**Fragmento:**
※
Me encuentro escribiendo estas líneas en el mes de septiembre, un mes donde los mexicanos celebramos el inicio de la independencia y la libertad que nuestros “héroes” nos dieron. Esto indudablemente como cristianos nos hace recordar la verdadera libertad que Dios nos dio a través del sacrificio de su único hijo en la cruz del calvario.
En el libro de Gálatas, Pablo hace un recordatorio acerca de esta libertad en Cristo, una libertad que no se amolda a lo que humanamente se piensa, al contrario en Gálatas 5:13 Pablo hace un llamado a los cristianos libres a servirse unos a otros en AMOR “Porque vosotros, hermanos, a libertad habéis sido llamados; solamente que no uséis la libertad como ocasión para la carne, sino servíos por amor los unos a los otros.” ¿Cómo? ¿Si soy libre, soy siervo? ¡Qué locura! ¿verdad?.
Recordemos 1 Corintios 7:22b donde se menciona “el que fue llamado siendo libre, esclavo es de Cristo”. Pero ¿porqué voy a ser esclavo si soy libre? Pablo nos recuerda en Galatas 5:14 que el fin principal del servicio al cual fuimos llamados se cumple en esta sola palabra: Amarás a tu prójimo como a ti mismo. ¿Para qué? Para que la voluntad de Dios sea hecha aquí en la tierra como en el cielo (Mt 6:10 b). Los devocionales que hemos venido estudiando hablan acerca de comunidad y fraternidad cristiana; sin embargo, Pablo en Gálatas 5:15 toca un tema que estaba sacudiendo a las primeras comunidades de cristianos, las rencillas internas, no por algo en el arte de la guerra está el conocido dicho: “divide y venceras”
※
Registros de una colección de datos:

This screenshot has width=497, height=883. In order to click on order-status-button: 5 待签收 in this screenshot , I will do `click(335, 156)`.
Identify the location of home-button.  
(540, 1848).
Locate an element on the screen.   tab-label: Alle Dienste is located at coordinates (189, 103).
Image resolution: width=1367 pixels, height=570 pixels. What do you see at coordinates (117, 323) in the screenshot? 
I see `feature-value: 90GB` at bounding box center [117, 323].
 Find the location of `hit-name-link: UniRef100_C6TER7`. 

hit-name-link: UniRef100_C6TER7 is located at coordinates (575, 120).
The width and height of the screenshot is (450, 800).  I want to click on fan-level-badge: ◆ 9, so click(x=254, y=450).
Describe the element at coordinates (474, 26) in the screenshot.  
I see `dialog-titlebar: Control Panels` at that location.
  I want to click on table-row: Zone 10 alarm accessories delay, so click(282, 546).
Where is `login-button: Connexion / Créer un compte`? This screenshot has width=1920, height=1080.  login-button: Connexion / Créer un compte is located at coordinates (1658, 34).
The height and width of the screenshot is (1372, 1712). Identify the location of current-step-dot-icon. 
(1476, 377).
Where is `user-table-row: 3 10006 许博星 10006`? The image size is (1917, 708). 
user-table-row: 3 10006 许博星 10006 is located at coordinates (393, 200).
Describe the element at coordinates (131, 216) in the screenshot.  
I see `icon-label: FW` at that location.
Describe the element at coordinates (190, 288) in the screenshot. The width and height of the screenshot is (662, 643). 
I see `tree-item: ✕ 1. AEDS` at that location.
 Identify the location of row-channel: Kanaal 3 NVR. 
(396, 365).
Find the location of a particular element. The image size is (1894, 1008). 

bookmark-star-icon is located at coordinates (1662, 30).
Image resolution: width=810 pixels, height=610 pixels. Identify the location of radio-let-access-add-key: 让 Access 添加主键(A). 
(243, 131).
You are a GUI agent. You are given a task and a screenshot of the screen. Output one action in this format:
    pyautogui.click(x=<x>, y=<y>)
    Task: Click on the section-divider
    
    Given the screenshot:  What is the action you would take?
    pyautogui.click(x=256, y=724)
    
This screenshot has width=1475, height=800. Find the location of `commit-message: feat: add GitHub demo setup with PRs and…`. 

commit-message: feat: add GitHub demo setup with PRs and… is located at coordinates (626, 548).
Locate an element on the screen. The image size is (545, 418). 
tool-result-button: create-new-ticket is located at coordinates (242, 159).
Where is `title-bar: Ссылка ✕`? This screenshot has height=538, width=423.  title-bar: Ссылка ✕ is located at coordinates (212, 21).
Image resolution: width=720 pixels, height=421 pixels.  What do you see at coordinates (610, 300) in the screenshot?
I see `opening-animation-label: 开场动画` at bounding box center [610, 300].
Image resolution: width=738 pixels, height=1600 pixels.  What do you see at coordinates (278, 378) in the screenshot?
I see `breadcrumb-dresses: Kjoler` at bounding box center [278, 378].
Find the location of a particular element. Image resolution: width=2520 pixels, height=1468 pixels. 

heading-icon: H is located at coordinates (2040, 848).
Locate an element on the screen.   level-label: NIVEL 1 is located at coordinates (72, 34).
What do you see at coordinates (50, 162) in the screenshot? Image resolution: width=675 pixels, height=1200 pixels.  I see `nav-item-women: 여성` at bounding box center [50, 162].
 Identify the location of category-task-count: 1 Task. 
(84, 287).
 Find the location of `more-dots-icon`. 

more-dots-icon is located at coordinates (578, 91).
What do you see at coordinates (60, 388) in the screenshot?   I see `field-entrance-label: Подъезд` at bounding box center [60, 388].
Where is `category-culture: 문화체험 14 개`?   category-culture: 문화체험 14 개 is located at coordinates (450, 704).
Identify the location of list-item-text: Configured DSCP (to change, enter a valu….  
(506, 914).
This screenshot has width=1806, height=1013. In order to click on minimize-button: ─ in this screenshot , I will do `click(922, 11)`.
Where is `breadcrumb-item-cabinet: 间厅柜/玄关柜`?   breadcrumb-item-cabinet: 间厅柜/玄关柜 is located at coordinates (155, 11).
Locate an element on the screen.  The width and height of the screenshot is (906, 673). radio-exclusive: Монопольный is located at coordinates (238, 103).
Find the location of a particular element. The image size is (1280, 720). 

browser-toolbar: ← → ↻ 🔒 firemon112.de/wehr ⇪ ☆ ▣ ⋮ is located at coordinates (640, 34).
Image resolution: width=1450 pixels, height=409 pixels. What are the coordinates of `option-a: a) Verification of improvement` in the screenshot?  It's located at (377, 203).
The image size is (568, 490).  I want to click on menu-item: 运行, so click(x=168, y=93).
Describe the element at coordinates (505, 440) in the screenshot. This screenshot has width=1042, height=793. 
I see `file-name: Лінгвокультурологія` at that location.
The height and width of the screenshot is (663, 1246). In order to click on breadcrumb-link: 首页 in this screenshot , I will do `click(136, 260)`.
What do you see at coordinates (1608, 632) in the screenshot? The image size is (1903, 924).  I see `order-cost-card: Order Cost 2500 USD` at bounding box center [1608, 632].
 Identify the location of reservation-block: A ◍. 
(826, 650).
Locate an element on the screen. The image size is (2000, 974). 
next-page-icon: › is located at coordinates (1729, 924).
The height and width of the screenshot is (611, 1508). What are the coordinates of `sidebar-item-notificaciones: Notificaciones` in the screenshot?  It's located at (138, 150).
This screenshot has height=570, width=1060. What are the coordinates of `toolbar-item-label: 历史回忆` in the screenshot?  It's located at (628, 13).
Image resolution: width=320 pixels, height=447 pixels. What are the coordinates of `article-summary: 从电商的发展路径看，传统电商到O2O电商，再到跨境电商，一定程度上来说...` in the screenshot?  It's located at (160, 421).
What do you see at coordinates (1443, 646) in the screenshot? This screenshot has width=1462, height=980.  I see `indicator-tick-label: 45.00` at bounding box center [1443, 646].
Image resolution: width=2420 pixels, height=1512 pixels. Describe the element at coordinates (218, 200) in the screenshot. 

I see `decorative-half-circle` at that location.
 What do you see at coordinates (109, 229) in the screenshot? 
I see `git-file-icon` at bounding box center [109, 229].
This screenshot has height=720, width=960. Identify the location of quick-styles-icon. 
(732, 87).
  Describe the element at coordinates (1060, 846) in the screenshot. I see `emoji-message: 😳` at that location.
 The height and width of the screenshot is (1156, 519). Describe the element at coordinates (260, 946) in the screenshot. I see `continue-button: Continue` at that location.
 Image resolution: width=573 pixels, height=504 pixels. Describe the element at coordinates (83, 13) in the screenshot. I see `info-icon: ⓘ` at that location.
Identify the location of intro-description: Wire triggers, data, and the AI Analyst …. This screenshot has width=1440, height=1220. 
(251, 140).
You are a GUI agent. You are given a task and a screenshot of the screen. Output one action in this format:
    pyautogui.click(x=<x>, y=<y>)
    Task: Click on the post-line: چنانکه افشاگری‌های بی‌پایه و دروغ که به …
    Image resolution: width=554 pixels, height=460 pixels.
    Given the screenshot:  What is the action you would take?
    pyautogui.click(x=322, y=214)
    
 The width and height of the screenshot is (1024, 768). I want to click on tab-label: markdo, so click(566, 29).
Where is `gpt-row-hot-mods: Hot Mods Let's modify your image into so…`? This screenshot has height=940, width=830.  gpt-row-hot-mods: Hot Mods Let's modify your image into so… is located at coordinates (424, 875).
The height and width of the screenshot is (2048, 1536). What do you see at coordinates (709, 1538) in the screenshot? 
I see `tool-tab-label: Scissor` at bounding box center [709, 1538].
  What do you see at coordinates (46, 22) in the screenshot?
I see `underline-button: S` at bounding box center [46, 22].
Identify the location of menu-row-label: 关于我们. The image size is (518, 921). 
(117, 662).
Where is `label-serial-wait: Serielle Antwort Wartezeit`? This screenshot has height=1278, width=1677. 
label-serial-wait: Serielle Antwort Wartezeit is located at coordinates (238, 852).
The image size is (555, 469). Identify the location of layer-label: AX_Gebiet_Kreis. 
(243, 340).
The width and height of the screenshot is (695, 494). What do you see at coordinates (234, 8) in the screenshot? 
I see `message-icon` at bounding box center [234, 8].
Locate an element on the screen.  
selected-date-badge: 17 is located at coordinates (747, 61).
※
**Lista de tareas:**
A – Según el texto sobre la libertad en Cristo, ¿en qué sola palabra dice Pablo en Gálatas 5:14 que se cumple el fin del servicio al que fuimos llamados?
B – Sigue escribiendo el texto sobre la libertad en Cristo a partir de la última oración.

**Respuestas por tarea:**
A – "Amarás a tu prójimo como a ti mismo."

B –
Pero ¿cómo podemos cumplir con el mandamiento de Dios de amar a nuestro prójimo si estamos mordiéndonos y devorándonos unos a otros? ¿Cómo podemos hacer la voluntad de Dios en la tierra si estamos hablando mal o hiriendo a nuestro prójimo? Aún más hablamos a espaldas de nuestro hermano que veo cada domingo, o que critico o reprocho el comportamiento del hermano en cada reunión sólo porque no estoy de acuerdo con él.
Nos conducimos como jueces, como si nos correspondiera a nosotros crear una iglesia perfecta adaptada a la imagen que cada uno tiene, olvidando la imagen de Dios: “que todos lleguemos a la unidad de la fe y del conocimiento pleno del Hijo de Dios, a la condición de un hombre maduro, a la medida de la estatura de la plenitud de Cristo”. (Efesios 4:13)
Debemos cada día persuadirnos de buscar nuestros propios deseos -los deseos de la carne- y buscar andar en el espíritu, tal como escribió el teólogo alemán Dietrich Bonhoeffer*: “Es precisamente en este aspecto donde la fraternidad cristiana se ve amenazada —casi siempre y ya desde sus comienzos— por el más grave de los peligros: la intoxicación interna provocada por la confusión entre fraternidad cristiana y un sueño de comunidad piadosa; por la mezcla de una nostalgia comunitaria, propia de todo hombre religioso, y la realidad espiritual de la hermandad cristiana. […]”.